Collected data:
===============

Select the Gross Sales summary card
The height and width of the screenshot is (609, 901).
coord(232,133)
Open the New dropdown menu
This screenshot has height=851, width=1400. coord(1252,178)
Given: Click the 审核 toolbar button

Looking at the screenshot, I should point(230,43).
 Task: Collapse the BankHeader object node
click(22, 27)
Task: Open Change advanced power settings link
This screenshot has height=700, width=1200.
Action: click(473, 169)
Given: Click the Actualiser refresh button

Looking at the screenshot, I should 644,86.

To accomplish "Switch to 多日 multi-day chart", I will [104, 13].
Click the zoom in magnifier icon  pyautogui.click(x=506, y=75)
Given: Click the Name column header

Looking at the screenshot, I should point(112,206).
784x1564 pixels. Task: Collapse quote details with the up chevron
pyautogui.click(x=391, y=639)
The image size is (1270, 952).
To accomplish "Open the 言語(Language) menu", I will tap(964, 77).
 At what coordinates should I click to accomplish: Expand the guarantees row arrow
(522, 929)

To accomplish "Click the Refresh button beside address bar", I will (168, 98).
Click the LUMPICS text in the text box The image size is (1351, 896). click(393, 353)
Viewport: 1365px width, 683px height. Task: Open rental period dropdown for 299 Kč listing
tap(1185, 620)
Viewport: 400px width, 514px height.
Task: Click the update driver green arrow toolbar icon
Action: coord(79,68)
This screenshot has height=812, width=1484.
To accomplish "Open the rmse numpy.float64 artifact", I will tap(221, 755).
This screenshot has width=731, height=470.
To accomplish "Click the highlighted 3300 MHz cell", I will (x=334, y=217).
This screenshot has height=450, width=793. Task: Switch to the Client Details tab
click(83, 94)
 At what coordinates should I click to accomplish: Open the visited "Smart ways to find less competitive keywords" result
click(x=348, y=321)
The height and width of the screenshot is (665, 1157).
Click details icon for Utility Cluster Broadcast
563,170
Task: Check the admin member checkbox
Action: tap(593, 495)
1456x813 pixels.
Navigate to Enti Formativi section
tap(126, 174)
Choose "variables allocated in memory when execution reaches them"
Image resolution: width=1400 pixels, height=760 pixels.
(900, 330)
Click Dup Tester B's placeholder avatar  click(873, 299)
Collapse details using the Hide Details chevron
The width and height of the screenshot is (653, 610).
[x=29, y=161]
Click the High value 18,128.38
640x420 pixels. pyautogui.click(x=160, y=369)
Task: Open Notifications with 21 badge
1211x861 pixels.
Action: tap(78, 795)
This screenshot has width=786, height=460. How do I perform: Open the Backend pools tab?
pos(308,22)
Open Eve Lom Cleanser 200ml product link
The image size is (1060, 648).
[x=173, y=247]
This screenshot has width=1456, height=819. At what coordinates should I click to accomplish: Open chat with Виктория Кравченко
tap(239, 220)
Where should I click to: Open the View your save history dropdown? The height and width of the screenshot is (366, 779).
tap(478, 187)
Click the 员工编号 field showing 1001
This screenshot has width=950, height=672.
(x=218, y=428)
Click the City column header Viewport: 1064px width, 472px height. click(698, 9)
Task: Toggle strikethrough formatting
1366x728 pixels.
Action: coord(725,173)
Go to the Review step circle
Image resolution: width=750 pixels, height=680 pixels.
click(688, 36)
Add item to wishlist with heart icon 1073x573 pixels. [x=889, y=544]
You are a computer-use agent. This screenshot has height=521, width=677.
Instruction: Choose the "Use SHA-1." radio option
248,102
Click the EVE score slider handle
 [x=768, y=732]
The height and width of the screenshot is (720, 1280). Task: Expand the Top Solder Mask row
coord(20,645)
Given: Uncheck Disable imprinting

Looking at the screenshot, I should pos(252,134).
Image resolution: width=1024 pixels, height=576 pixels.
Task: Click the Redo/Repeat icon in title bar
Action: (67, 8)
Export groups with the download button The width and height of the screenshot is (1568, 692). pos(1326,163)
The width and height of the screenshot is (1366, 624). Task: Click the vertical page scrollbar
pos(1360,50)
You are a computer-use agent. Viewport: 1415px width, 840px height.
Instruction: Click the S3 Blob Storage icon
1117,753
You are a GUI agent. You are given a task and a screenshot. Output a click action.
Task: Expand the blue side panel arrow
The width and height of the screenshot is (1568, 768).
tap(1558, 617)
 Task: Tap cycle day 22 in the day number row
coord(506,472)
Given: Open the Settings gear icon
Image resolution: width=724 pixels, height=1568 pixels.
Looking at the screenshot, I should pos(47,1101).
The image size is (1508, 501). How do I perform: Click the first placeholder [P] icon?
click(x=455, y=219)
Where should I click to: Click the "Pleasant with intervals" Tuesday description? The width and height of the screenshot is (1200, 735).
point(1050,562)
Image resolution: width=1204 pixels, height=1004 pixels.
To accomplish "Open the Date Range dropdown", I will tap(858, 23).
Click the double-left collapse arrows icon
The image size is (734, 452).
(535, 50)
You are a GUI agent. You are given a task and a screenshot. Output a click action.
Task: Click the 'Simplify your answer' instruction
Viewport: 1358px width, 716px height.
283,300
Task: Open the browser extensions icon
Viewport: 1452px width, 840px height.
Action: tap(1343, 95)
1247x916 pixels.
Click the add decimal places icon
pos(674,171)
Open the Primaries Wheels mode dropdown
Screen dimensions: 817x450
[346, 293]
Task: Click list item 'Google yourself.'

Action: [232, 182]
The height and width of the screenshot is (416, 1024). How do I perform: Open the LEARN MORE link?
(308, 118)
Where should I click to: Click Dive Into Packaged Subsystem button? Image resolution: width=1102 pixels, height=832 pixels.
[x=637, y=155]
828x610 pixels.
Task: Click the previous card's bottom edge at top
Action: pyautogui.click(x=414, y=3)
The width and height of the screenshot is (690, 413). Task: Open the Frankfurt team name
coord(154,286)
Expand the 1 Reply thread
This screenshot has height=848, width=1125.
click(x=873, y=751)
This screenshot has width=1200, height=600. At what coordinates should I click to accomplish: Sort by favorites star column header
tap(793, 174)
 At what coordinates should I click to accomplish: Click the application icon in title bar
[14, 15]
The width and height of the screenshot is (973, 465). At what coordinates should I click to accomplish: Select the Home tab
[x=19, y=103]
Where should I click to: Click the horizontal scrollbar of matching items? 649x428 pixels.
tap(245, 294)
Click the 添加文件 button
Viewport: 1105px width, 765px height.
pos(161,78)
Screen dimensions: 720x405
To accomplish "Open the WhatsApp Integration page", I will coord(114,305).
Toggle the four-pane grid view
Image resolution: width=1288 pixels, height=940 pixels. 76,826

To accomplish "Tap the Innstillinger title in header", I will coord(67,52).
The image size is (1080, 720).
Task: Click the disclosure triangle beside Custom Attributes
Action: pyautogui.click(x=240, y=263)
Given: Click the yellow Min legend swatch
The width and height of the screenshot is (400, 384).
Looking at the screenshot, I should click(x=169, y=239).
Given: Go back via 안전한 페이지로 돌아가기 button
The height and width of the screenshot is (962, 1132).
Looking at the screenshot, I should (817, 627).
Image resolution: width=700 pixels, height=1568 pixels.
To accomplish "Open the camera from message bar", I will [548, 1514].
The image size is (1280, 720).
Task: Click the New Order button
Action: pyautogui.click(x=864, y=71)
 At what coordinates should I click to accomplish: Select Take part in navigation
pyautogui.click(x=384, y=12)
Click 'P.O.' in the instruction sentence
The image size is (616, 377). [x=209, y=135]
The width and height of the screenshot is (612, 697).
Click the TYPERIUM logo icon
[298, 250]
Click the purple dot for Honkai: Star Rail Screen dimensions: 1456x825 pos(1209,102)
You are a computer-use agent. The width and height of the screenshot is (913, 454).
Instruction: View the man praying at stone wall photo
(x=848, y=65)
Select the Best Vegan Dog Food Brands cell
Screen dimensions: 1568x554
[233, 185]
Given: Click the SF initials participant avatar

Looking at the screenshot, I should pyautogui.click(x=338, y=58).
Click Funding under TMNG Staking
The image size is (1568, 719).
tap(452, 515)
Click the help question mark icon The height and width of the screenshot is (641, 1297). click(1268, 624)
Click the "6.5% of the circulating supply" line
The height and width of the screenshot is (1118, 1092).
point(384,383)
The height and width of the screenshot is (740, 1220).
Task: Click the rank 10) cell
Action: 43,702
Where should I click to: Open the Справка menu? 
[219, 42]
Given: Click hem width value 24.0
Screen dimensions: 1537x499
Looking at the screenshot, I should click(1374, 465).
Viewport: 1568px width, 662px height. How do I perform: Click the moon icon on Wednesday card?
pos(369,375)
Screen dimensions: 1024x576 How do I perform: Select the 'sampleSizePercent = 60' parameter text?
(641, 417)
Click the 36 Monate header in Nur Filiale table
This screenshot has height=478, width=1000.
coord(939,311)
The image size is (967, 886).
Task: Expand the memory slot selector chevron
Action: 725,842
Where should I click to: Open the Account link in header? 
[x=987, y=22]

===============

Starting at the first line of the records above, please copy each line exactly until you reach the line containing "The image size is (1270, 952).". Include that line and stop there.

*Result for this task*.
Select the Gross Sales summary card
The height and width of the screenshot is (609, 901).
coord(232,133)
Open the New dropdown menu
This screenshot has height=851, width=1400. coord(1252,178)
Given: Click the 审核 toolbar button

Looking at the screenshot, I should point(230,43).
 Task: Collapse the BankHeader object node
click(22, 27)
Task: Open Change advanced power settings link
This screenshot has height=700, width=1200.
Action: click(473, 169)
Given: Click the Actualiser refresh button

Looking at the screenshot, I should 644,86.

To accomplish "Switch to 多日 multi-day chart", I will [104, 13].
Click the zoom in magnifier icon  pyautogui.click(x=506, y=75)
Given: Click the Name column header

Looking at the screenshot, I should point(112,206).
784x1564 pixels. Task: Collapse quote details with the up chevron
pyautogui.click(x=391, y=639)
The image size is (1270, 952).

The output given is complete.